Toward the end of last year I decided to make a small antenna satellite tracking system that was based on the Raspberry Pi. It was to be entirely self-contained — no other computer devices required. Seven months later, I’ve finally gotten around to starting the project.
One of the most important components of the system is the GPS receiver, which is used to establish the antenna system lat/lon/altitude as well as the time and date (UTC). I’m happy to report that I have the Adafruit Ultimate GPS Breakout receiver up and running using the standard python GPS Daemon (gpsd).
The only trick was to modify the standard Rasberrian Wheezy distribution so that it no longer uses ttyAMA0 (the RPi’s RXD/TXD Serial Port) for the default Debug Terminal, which frees up those lines for use with the GPS. This is a two step process.

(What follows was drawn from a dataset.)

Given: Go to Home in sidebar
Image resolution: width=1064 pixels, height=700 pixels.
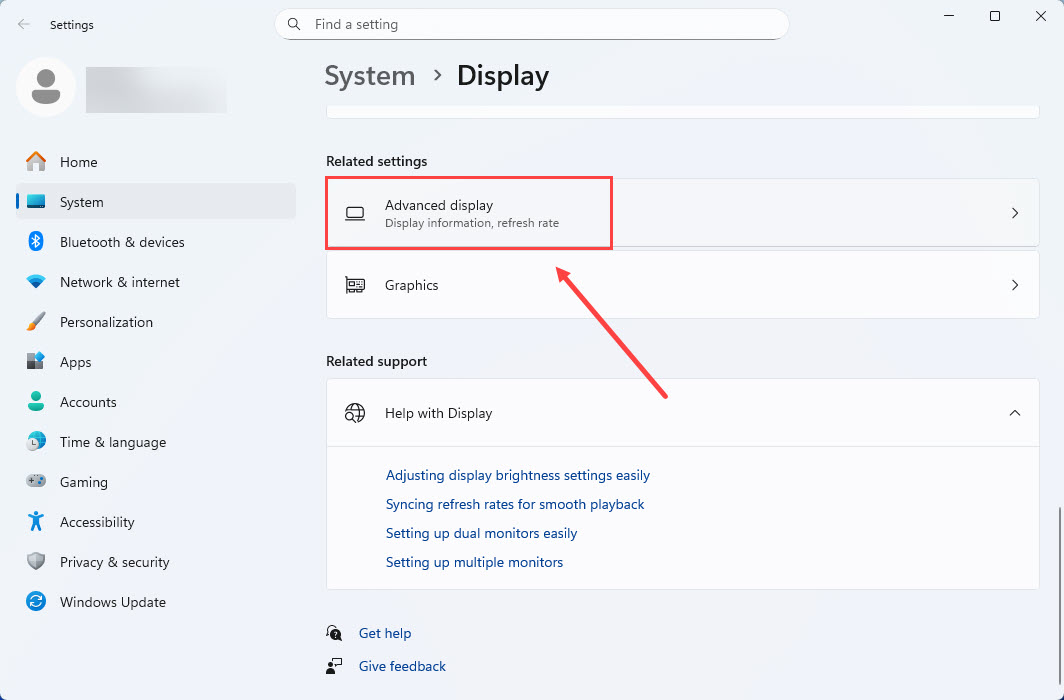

First, the /boot/cmdline.txt file has to be edited to remove the reference to “console=ttyAMA0,115200”. from the line that begins “dwc_otg.lpm_enable=0 console=ttyAMA0,115200 …”

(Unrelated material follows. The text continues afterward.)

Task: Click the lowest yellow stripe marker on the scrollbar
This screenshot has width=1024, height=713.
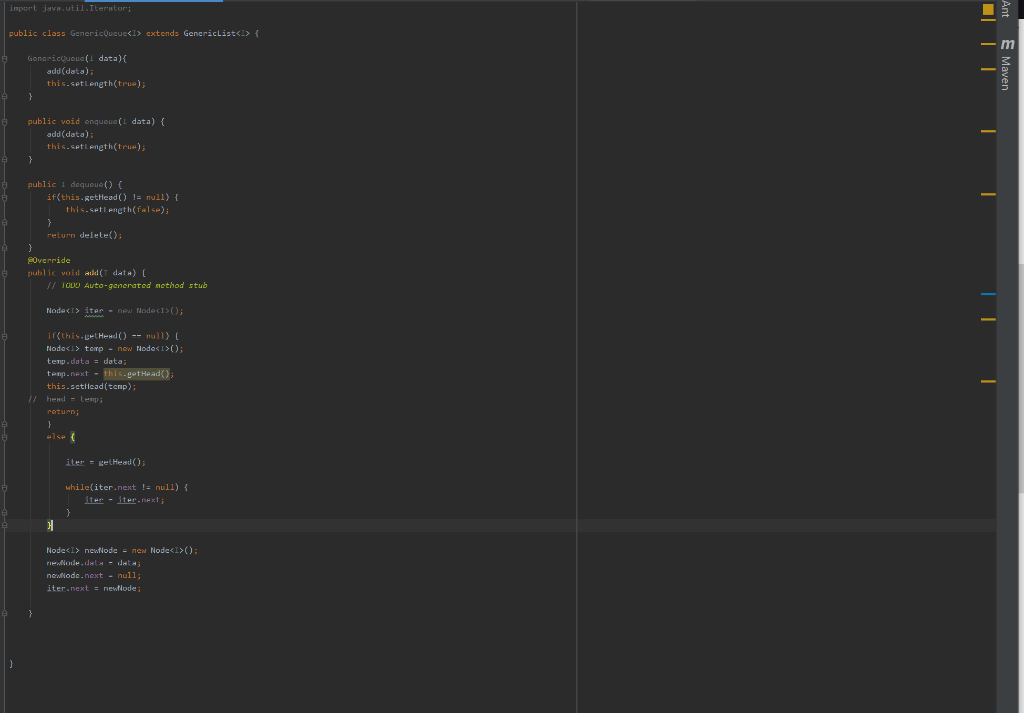Action: coord(988,381)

Second, the /etc/inittab file has to be edited to comment out the final line (in my case) which spawns the getty process using ttyAMA0. Simply add a “#” in front of the line that begins “T0:23:respawn:/sbin/getty -L ttyAMA0 …”
After rebooting, to put the above two changes in place, add a gpsd process that uses the ttyAMA0 port to interface to the GPS: “sudo gpsd /dev/ttyAMA0 -F /var/run/gpsd.sock”
Finally “cgps -s” can be used to check things out. Do keep in mind that the receiver can take about a minute to lock onto satellites (you will see the red “FIX” LED blinking once every other second prior to the fix, then slow down to once every 15 seconds or so once a fix has been acquired).
Here’s the RPi Generation 2 hookup. Power the board with +5 and ground, then run RPi TXD to the GPS RX, and RPi RXD to the GPS TX. Note, the GPS has a built-in 5V to 3.3 converter, so all the I/O is RPi friendly 3.3 volts.
Did this project get completed? I am interested in building this so I am following.